Ex-junky Jr’s new fix: Bad action movies

“With great power comes great responsibility.” Wait. Have we heard that before? Yes.

.”Iron Man,” the newest addition to the line of comic superhero films from Marvel, tails Tony Stark (Robert Downey Jr.), a prodigy world-warfare weapon designer/celebrity man-whore, as he one day realizes that his weapons are being used as liaisons of terrorism instead of for their intended protection of America.

Iron Man

DIRECTED BY: Jon Favreau
STARRING: Robert Downey Jr., Gwyneth Paltrow, Jeff Bridges
PLAYING AT: Area Theaters

After his sudden consciousness, he decides that he will guard the destructive technology himself. The writers sketch a few figures in the margins, like Stark’s redhead assistant Pepper Potts (Kirsten Dunñ whoops, I mean Gwyneth Paltrow) and a greedy uncle/business partner (Jeff Bridges), ending up with another successful, slightly unoriginal Marvel flick.

Director Jon Favreau does exactly what we would expect from the director of a superhero action film. He performs a ritual sacrifice of meaningful elements – characters with depth or intricate plots that examine human social patterns – and favors flashy, cinematic computer graphics and Paltrow’s eye-batting antics.

To be fair, the computer imaging is stunning. The epic battle scenes (toward the end, a tad monotonous) are executed brilliantly. The camera angles dynamically capture the shifts of power between hero and villain, and the integration of computer graphics and stuntmen is seamless. Though the action is the movie’s only ace in the hole, the card is unquestionably well-played. Luckily for viewers,

“Iron Man’s” battle scenes tear through the screen for more than half the run time.

Downey performs well in the opportunities granted to him. The stuck-up a-hole is a difficult role to spoil. The writers attempt to evolve Stark over the course of the story, but Downey Jr.’s efforts to portray emotional depth are altogether futile.

The strained “moments” between Stark and Potts are ridiculously forceful efforts to make “Iron Man” a realistic character. Stark would have been more effective as a man who won’t change, driven only by self-interest. We’ve already seen the selfless hero, and, frankly, we’re a little sick of Tobey Maguire-faced moral dilemmas.
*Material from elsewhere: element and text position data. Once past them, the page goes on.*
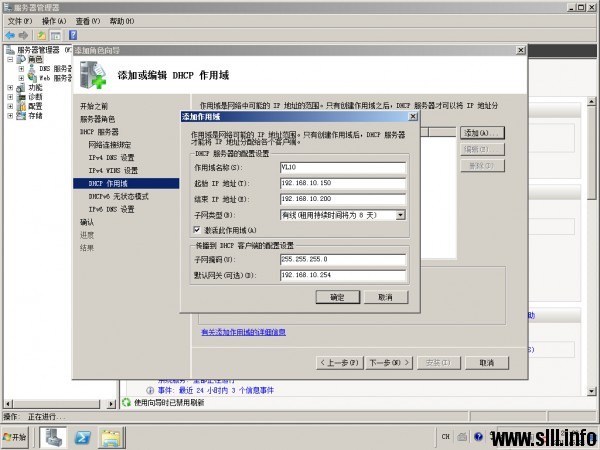
Task: Collapse the 角色 tree node
Action: (10, 59)
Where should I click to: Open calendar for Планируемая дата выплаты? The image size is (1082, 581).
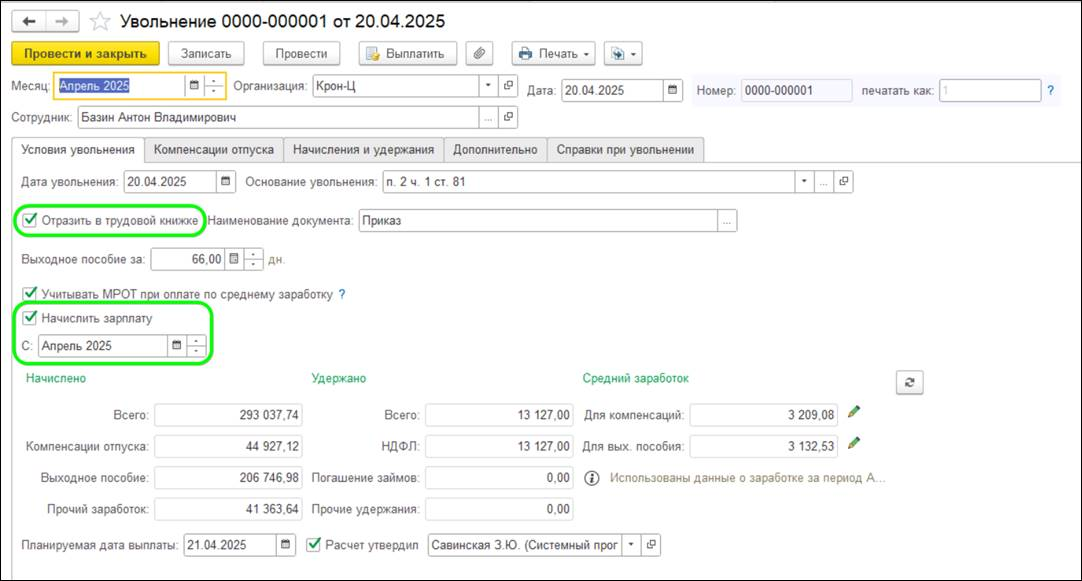click(286, 545)
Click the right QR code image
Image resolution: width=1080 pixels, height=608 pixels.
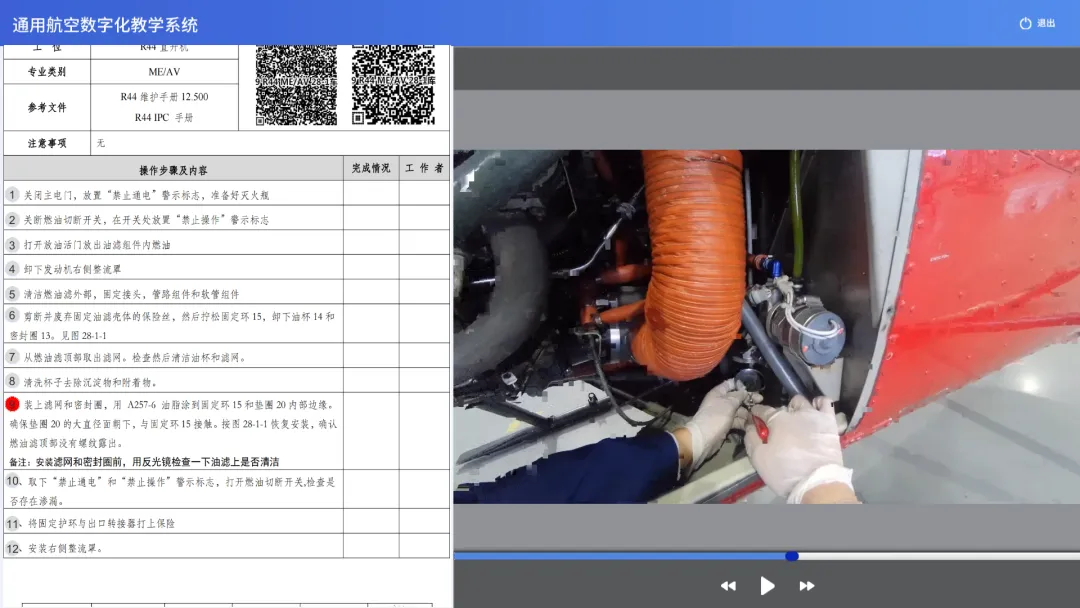coord(392,86)
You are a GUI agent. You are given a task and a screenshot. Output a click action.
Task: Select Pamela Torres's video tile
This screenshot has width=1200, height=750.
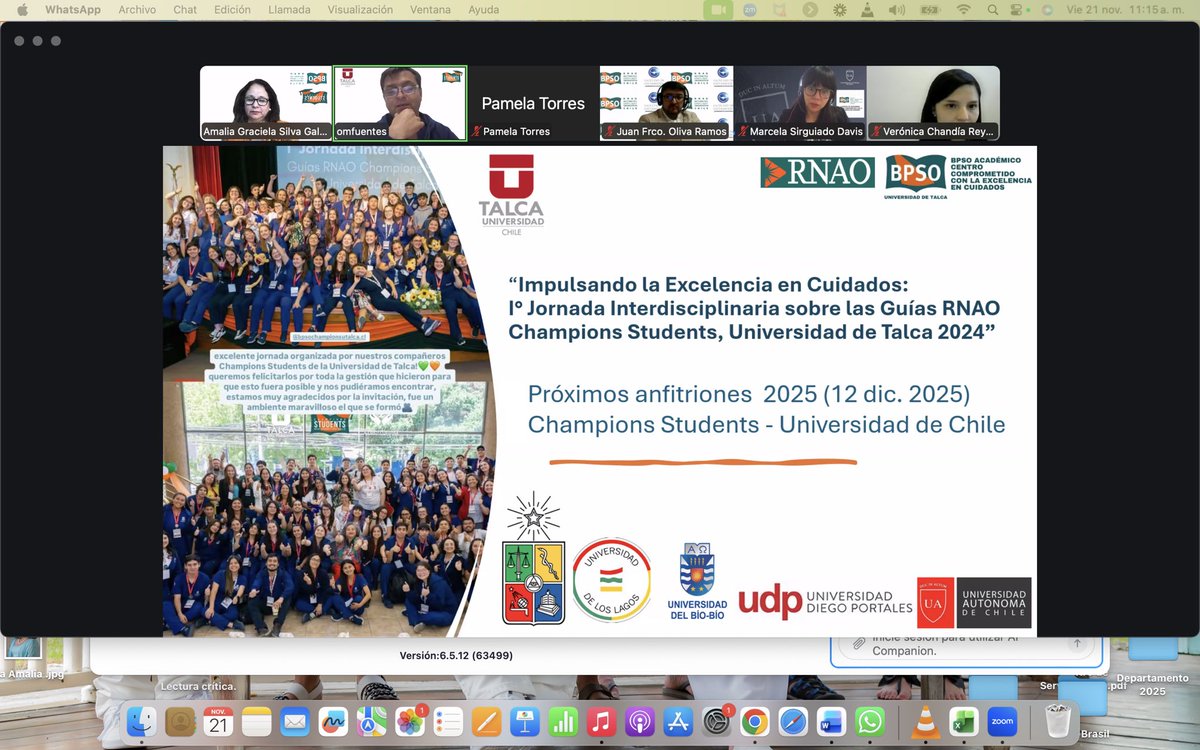click(532, 100)
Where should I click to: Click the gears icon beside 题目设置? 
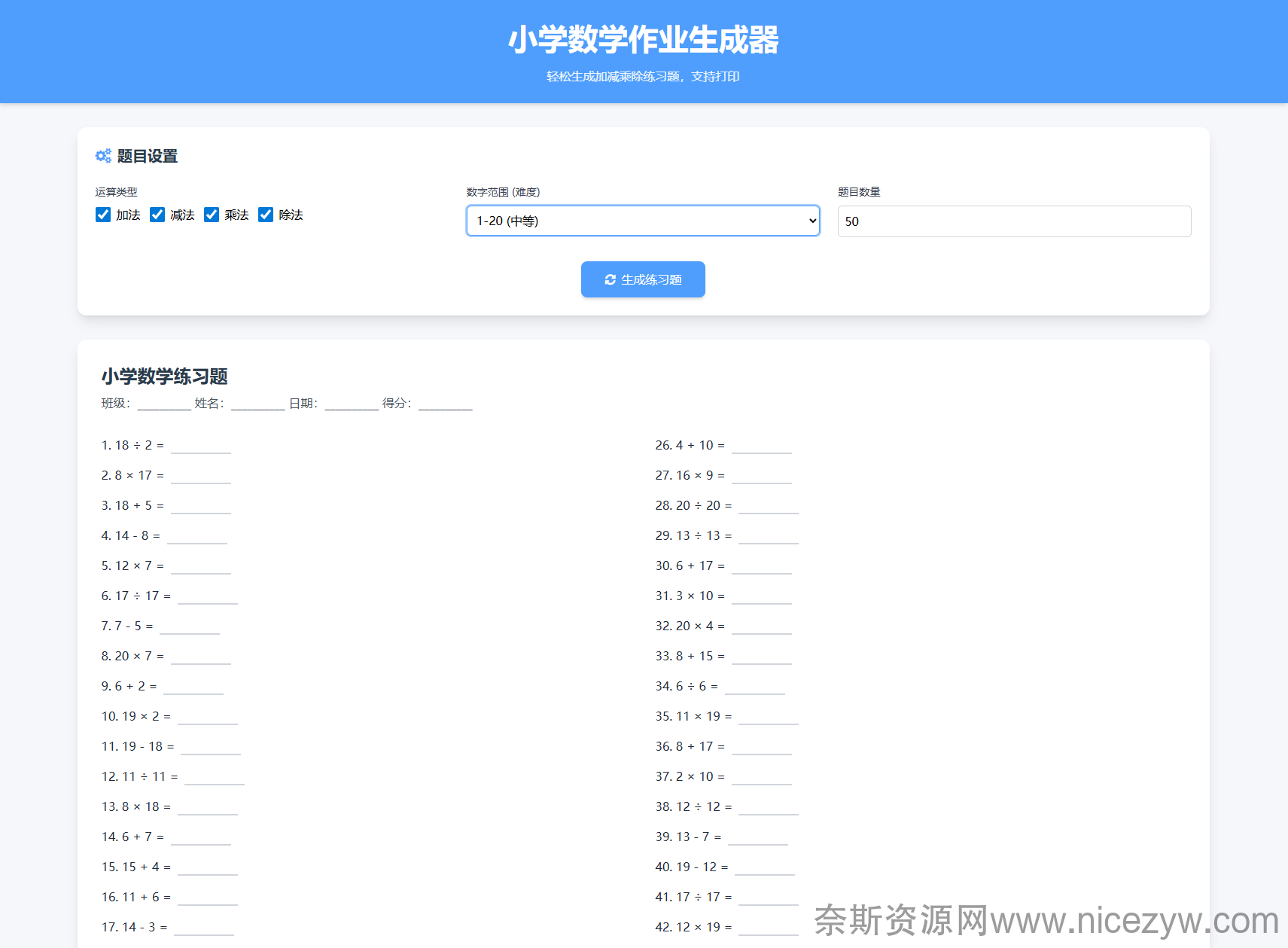coord(103,156)
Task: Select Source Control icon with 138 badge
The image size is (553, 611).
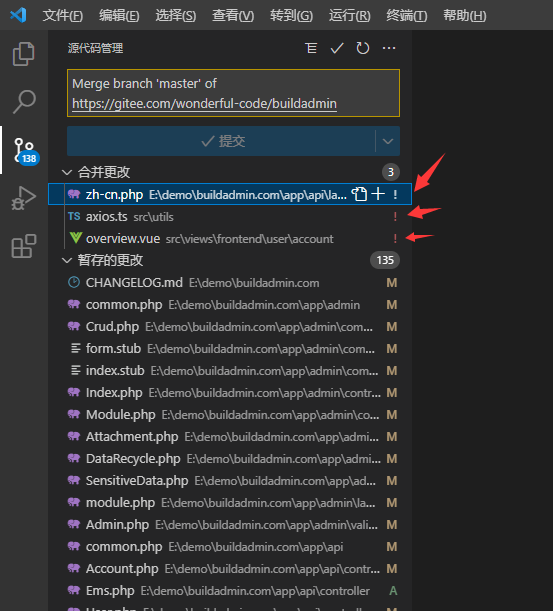Action: (x=26, y=151)
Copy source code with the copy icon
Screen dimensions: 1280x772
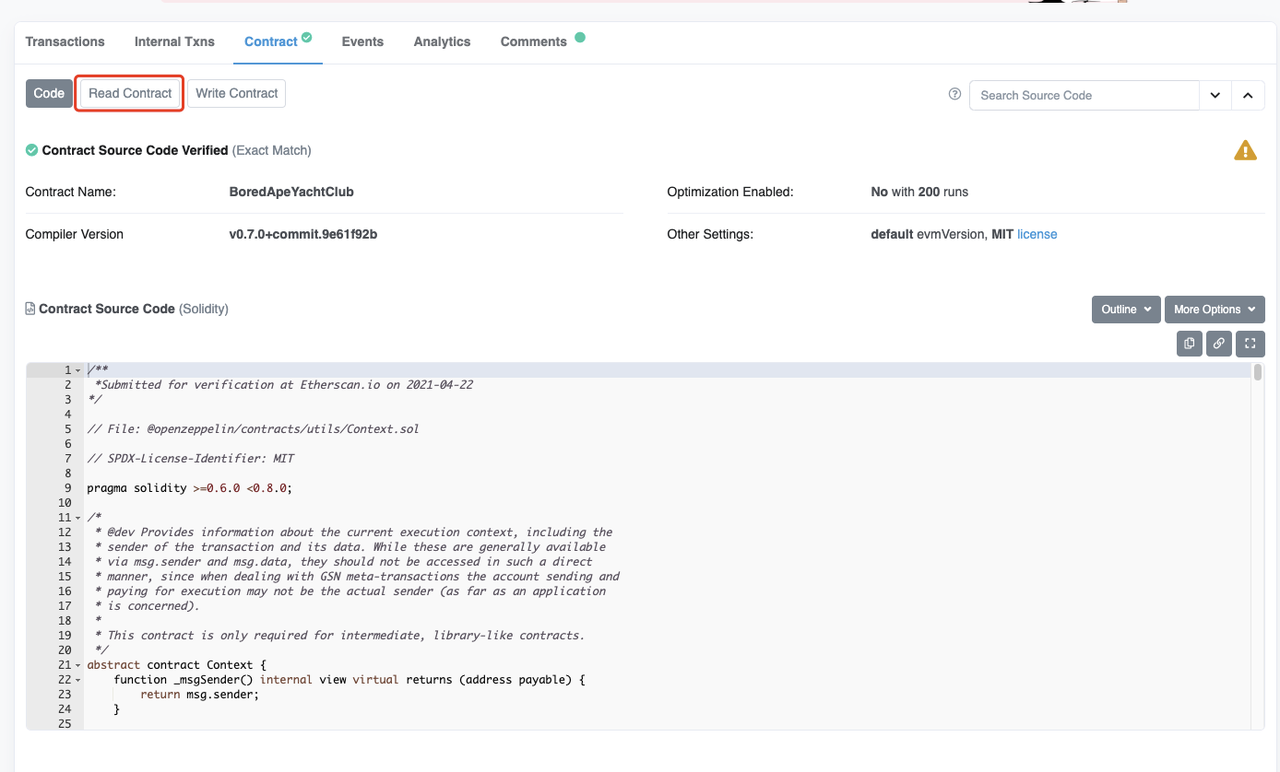coord(1189,343)
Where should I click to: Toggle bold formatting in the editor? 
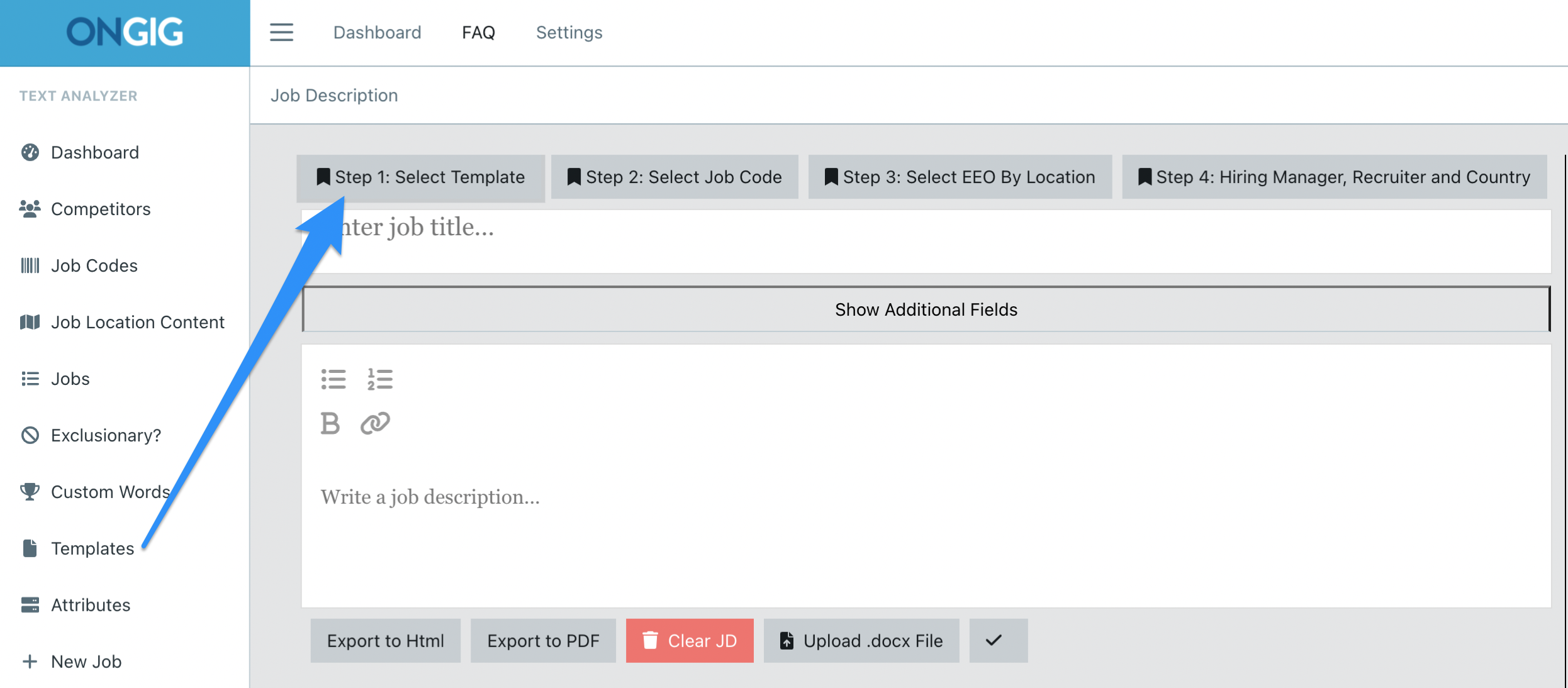pyautogui.click(x=330, y=423)

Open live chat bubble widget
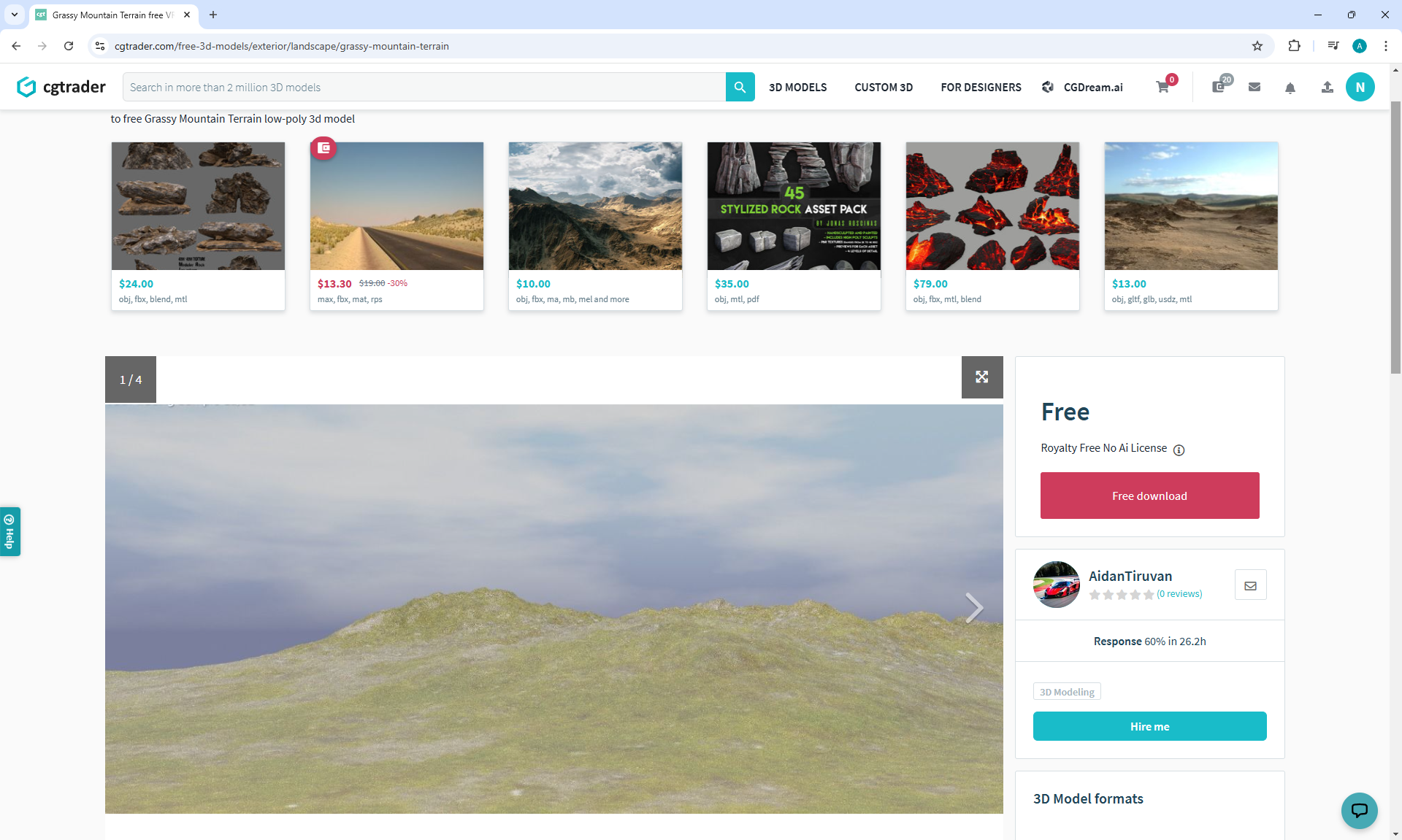point(1359,810)
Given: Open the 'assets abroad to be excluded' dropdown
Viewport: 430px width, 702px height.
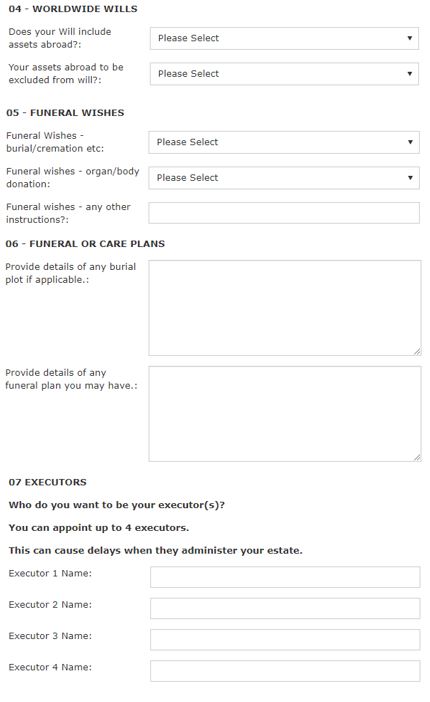Looking at the screenshot, I should (x=284, y=74).
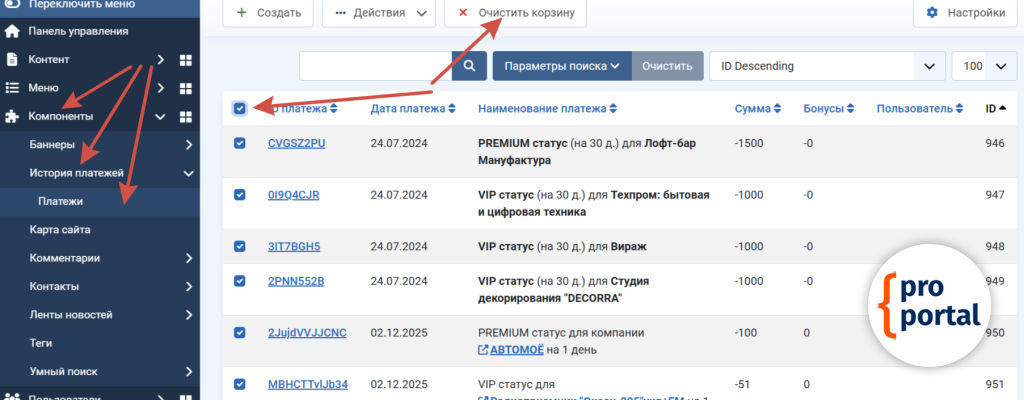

As expected, Downey is strongest in two situations. First, when we cannot see him that is, when he is clad in maroon and gold (go Gophers!) and fighting Middle Eastern terrorists. The other time he shines is when he plays a shallow jerk. Audiences will find a few unexpected laughs over the course of the film. In experimenting with flight jet-packs, Downey hurls himself into the cement wall of his underground lab.

Jeff Bridges delivers the strongest performance of the film, for his character is a relentless sinkhole of greed and power-mongering. You won’t find any surprise attempts at emotional capacity or regret in his performance. He is every bit the man you expect him to be.

Let’s be honest, Paltrow hasn’t really acted since her Oscar win in 1998 for “Shakespeare in Love,” and this film is absolutely no exception. The only thing Paltrow does semi-successfully is walk quickly in high heels a lot and wear half-ponytails.

In its entirety, Iron Man is a sub-par adaption of a Marvel comic. The characters are flatter than graphic novel sketches and action is flaunted through the evolution of computer imaging and science-fiction technology. Don’t even start on the post-credit we’re-obviously-making-a-teaser clip. If “Iron Man II” wants our eight bucks, they better downsize Downey’s pseudo-melodrama and cut Pepper Potts from the picture.